Dengan embel-embel yang diberikan dari pihak pinjol membuatnya tidak berpikir panjang lagi dan langsung menggunakan pinjol tersebut. Bahkan, saat itu ia belum memahami bagaimana sistem kesepakatan utang piutang yang dibuat dan melupakan risiko ke depannya.
Awalnya Arif berpikir jika pinjol dapat memberikan manfaat dengan bantuan yang cepat dan mudah. Namun setelah akhir-akhir peminjaman, Arif mengeluhkan sistem pinjol yang justru memberikan beban ketimbang menjadi penawar kemudahan.
Berdasarkan pengalamannya, ia menyampaikan jika kita harus bijak dalam mengatur serta mengelola keuangan, berhati-hati saat memilah mana yang termasuk kebutuhan dan keinginan, membiasakan menabung, memahami platform pinjol, dan menanamkan jika tawaran manis yang diberikan pihak pinjol merupakan ketidakrasionalan dalam ekonomi.
“Buat mahasiswa yang masih menggunakan pinjol ya, berhati-hati dengan pinjol yang masih digunakan kalo bisa berhenti, berhenti saja karena pinjol hanya menawarkan keuntungan di awal dan di akhir pinjol akan mencekik kita tanpa kita sadari dengan bunga yang besar dan bentuk-bentuk tekanan dan terkadang sampai dengan ancaman,” pesannya, Senin (21/11/2022)

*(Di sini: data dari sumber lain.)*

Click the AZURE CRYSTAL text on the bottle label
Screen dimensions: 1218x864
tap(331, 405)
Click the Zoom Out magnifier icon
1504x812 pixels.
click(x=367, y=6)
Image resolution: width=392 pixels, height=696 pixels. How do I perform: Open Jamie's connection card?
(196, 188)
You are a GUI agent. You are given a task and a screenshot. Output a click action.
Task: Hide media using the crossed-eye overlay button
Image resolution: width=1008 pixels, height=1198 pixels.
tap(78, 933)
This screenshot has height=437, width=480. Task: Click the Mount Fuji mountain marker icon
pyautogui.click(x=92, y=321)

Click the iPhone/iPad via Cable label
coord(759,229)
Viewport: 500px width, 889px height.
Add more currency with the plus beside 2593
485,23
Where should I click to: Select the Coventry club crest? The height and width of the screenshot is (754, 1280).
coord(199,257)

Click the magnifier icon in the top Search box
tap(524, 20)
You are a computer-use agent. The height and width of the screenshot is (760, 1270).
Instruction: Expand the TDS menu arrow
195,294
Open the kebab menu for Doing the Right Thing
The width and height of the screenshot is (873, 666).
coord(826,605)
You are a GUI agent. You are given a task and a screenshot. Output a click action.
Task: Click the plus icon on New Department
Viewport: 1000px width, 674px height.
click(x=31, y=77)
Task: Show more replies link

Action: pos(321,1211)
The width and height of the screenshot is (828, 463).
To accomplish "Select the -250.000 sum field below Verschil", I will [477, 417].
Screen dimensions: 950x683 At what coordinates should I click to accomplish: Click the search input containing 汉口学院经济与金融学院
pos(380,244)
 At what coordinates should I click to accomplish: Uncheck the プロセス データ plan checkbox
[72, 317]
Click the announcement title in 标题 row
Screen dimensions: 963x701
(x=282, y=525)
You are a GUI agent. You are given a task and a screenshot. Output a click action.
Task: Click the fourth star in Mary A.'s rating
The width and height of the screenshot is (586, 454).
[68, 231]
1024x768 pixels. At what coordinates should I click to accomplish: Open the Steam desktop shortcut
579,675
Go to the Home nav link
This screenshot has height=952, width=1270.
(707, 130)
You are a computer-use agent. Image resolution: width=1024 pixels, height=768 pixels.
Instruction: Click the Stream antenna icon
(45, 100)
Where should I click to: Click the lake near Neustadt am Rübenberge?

Berbeda halnya dengan Kharisma Risa Nur Aini, mahasiswa Universitas Muhammadiyah Surakarta (UMS) yang mengungkapkan jika ia tak pernah sekalipun menggunakan pinjol. Selama kebutuhan terpenuhi dari uang yang diberikan orang tua, baginya tidak perlu menggunakan pinjol.
Mahasiswa memiliki hak masing-masing dalam menggunakan pinjol untuk kebutuhan ataupun sekedar memenuhi keinginan. Sama halnya dengan Arif, ia menyampaikan jika penggunaan pinjol bisa diatasi dengan menabung, membuat anggaran keuangan, dan menganalisis kembali kebutuhan serta keinginan.
“Cuma sekadar menyarankan kalau pun mau pakai pinjol harus ditelusuri terlebih dahulu apakah pinjolnya itu legal atau malah ilegal, jangan sampai tertipu dan malah menumpuk utang gara-gara pinjolnya illegal,” ujarnya, Minggu (20/11/2022).
Menurutnya pinjol memiliki sisi positif karena proses cair yang cepat dan mudah. Namun, sisi negatifnya menambah tanggung jawab dan beban. Bahkan jika tidak bisa melunasi akan berakibat gali lubang tutup lubang seperti dalam kasus yang menyerang ratusan mahasiswa IPB. Ia berharap mahasiswa yang masih suka menggunakan pinjol bisa menyelesaikan permasalahan keuangannya dan tidak kecanduan untuk mengantisipasi dampak negatif di masa mendatang.